Sometimes it's where you don't go that makes all of the difference. After fifteen years of writing "Out of the Box," I have learned a few things. When you stick your neck out on the chopping block, each day, as I do, it soon dawns on you that "avoidance" is a critical part of getting it right, in the markets. Actually, I would go even further. A decent "warning" is far more important that a decent "idea."
I am quite conservative when it comes to investing, and I happily admit that with a smile. I find no joy in being in the wrong place at the wrong time. I am my own worst critic, you see, and I can beat myself up far better than any of you.
I am also very old fashioned. I will not transact in securities that I warn about in my commentary. As examples, since I first warned about Fannie Mae (OTCQB:FNMA) and Freddie Mac (OTCQB:FMCC), I have not done one trade in those securities, except to sell them for institutions that accepted my logic. I follow my own advice.
Generally, it is not that I have hard and fast opinion about the outcome. Rather, it is that I have identified the "risk." If you focus on "risk identification," and not "outcome probabilities" you will find, I believe, that you have better judgment than many others who get caught in the trap of prediction. Prediction opens the door to personal prejudices and, often, these are very poor lenses to make sense of the future. They cloud your vision.
Another sector that I have avoided are Tier One bonds issued by European banks. I have stated, for years, that the risk of them blowing up is far greater than the yields offered. I have been quite steadfast in this opinion, even though my conclusion has been battered about by many lead banks who point to the fact that not one has blown up yet. Ah yes, there is always the "yet" in this discussion.
Well, "yet" may now be arriving, as the Financial Times, today, points to Spain's Banco Popular (BPESY (OTCPK:BPESF) Tier One debt. Prices for their perpetual securities, according to the FT, dropped to $55 and $48, indicating that default may be imminent. Yields here are now around 80%, according to Bloomberg data. The shares of the bank are down 33%, so far, this year, and, consequently, triggering one of the provisions of these bonds, a conversion into equity, will not do anyone, in my opinion, any favors.
Tier One bonds are usually issued by banks to meet European regulatory requirements. The securities, which are the riskiest part of a bank's capital structure, except for its equity, are designed to absorb losses at times of distress. This is accomplished by a conversion into equity or being written down, when the lender's capital ratio falls below a designated point.
If "yet" does arrive, as I believe it will, there will be collateral damage, in my estimation. Other Tier One bonds have not been affected much, so far, but I think the actual determination of a default will have far reaching consequences. I suggest a serious consideration of any of these bonds, that you might own, before the situation deteriorates. Serious "risk" is present.
Other areas that I have stamped with the "risk" emblem are American centric.
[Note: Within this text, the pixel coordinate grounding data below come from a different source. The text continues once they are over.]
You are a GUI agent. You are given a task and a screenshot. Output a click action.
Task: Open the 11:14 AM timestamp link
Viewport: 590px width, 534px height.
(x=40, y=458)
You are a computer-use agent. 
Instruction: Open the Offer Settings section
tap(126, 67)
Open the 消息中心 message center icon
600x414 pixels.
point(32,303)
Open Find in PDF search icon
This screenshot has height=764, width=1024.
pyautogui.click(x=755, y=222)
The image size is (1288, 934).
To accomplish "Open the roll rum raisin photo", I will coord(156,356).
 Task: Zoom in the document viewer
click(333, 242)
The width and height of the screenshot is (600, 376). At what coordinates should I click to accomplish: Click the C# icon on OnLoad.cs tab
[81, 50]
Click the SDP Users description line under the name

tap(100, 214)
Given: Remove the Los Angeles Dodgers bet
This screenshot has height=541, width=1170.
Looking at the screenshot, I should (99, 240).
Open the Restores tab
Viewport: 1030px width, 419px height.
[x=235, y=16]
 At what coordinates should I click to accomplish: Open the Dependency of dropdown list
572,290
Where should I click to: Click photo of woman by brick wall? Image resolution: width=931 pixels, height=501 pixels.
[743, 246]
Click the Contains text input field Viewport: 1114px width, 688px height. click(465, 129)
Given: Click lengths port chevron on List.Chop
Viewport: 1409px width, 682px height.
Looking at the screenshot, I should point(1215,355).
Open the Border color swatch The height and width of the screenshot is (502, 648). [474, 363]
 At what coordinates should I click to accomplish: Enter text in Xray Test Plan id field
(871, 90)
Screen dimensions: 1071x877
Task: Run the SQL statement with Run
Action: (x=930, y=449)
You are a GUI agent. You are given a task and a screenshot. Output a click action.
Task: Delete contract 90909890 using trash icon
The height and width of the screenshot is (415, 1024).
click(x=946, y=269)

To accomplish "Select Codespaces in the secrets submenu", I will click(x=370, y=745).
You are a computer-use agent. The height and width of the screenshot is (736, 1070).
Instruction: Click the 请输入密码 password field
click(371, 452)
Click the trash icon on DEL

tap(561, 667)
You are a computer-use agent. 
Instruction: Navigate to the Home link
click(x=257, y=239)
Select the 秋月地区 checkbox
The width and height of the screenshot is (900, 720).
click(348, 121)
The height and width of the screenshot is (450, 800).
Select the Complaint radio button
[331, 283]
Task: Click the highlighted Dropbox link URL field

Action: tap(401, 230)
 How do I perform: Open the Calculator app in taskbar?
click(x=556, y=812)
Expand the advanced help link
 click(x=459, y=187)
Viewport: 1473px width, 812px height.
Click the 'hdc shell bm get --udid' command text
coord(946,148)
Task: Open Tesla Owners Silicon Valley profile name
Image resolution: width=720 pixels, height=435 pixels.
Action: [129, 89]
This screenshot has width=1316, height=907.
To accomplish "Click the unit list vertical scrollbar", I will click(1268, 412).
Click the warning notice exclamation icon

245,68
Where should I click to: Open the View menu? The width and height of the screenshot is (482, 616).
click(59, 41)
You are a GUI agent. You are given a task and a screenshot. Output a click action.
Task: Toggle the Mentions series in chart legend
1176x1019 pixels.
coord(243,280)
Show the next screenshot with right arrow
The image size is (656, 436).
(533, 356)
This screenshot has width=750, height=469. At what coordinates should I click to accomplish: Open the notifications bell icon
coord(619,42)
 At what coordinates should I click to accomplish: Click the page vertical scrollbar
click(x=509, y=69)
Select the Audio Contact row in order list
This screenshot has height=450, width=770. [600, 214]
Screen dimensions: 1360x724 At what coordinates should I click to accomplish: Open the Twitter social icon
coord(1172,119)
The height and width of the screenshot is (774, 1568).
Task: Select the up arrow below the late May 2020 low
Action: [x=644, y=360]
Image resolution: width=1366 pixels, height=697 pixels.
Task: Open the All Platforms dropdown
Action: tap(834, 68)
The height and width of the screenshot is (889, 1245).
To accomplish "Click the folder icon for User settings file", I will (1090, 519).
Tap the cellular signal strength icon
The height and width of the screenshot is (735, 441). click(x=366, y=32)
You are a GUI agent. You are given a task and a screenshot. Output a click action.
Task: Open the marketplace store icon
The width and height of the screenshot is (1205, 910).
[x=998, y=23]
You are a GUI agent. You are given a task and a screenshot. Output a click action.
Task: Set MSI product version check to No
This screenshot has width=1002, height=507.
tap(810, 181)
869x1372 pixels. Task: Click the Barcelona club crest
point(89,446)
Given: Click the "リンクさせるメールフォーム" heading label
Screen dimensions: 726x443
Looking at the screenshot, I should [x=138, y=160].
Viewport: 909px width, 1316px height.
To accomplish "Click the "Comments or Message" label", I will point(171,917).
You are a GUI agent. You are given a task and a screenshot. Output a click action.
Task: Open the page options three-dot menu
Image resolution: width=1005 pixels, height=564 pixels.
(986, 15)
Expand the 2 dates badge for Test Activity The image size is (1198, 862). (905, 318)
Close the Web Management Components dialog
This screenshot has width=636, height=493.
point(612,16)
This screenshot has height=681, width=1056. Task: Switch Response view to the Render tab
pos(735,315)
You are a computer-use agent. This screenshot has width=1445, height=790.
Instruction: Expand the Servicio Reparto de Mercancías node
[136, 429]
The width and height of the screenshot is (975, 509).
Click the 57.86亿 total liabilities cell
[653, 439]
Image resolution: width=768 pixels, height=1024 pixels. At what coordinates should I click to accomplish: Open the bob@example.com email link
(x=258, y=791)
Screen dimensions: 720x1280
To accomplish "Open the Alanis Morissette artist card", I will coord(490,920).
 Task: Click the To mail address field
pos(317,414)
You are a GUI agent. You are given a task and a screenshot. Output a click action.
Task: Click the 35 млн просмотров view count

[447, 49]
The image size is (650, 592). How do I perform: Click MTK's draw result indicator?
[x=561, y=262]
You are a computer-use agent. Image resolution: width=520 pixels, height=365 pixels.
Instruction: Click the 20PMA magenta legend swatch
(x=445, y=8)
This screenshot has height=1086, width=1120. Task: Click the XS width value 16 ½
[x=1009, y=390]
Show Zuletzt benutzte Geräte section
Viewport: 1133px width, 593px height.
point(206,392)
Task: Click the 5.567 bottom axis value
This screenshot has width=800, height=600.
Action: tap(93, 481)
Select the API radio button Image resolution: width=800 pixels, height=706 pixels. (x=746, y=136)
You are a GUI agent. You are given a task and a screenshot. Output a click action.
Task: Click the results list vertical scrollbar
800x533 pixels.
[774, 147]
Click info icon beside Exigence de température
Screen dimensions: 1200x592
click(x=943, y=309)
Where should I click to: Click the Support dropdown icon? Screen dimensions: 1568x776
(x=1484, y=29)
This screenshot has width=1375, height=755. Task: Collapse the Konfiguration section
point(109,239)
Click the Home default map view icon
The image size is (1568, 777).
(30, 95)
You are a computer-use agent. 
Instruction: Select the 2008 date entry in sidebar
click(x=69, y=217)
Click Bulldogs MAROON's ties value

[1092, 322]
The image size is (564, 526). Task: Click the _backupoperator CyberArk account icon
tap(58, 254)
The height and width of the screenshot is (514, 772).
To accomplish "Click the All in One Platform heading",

These include sub-prime auto asset backed bonds which could be our next sub-prime real estate conundrum. Auto sales have soared, in recent years, but I do not think it is because of the price or new technologies. They have been buoyed, in my opinion, by very cheap loans and easy credit which allowed for many buyers who were actually unfit, credit-wise, to buy these vehicles. Sound familiar? I hope we won't be re-visiting 2008 again!
Another "risk" asset, in my opinion, are CMBS bonds attached to shopping malls and other retail spaces. Amazon (NASDAQ:AMZN), and other internet sellers, are eating them alive, in my view, and I don't see it ending anytime soon.
"Needless Mark-up," er "Nieman Marcus," (NMG) and the like are in serious trouble because the same goods can be obtained, and delivered to your door, for far less cost and aggravation. Traditional retail is shrinking, and quickly, as CNBC reports that Michael Kors (NYSE:KORS) will be closing 100 to 125 stores in the near future. The collateral damage here is the real estate, and its debt, where these stores reside, particularly shopping malls. Forbes estimates that 7,000 to 10,000 retail stores will close this year as the "risk" component grows significantly.
Some other American spaces, where I have previously expressed concern, reside in the municipal bond market. I have often discussed the "risk" in Municipal pension bonds and I reiterate my concern today. If a city or county, such as Fort Lauderdale, Florida, which is current on its payments, then it is one thing. If a city or county is far underwater, such as many Municipal pensions in Connecticut, where the Hoover Institute estimates that they are underfunded by $68 billion, then you can stamp "risk" on those credits and perhaps you should review your Municipal holdings again.
I also see "risk" written all over tax-free and taxable hospital bonds now. Much has been written about how the Obamacare repeal or replace or revised, or whatever, will affect the health care industry. Yet little attention has been paid to what might happen to the hospitals when/if some new legislation is enacted. I see nothing but negatives here and this is one more area where "risk" is unquestionably present. One more reason to review your portfolios, in my opinion.
Risk comes from not knowing what you're doing.
Now you know and it is time to get doing!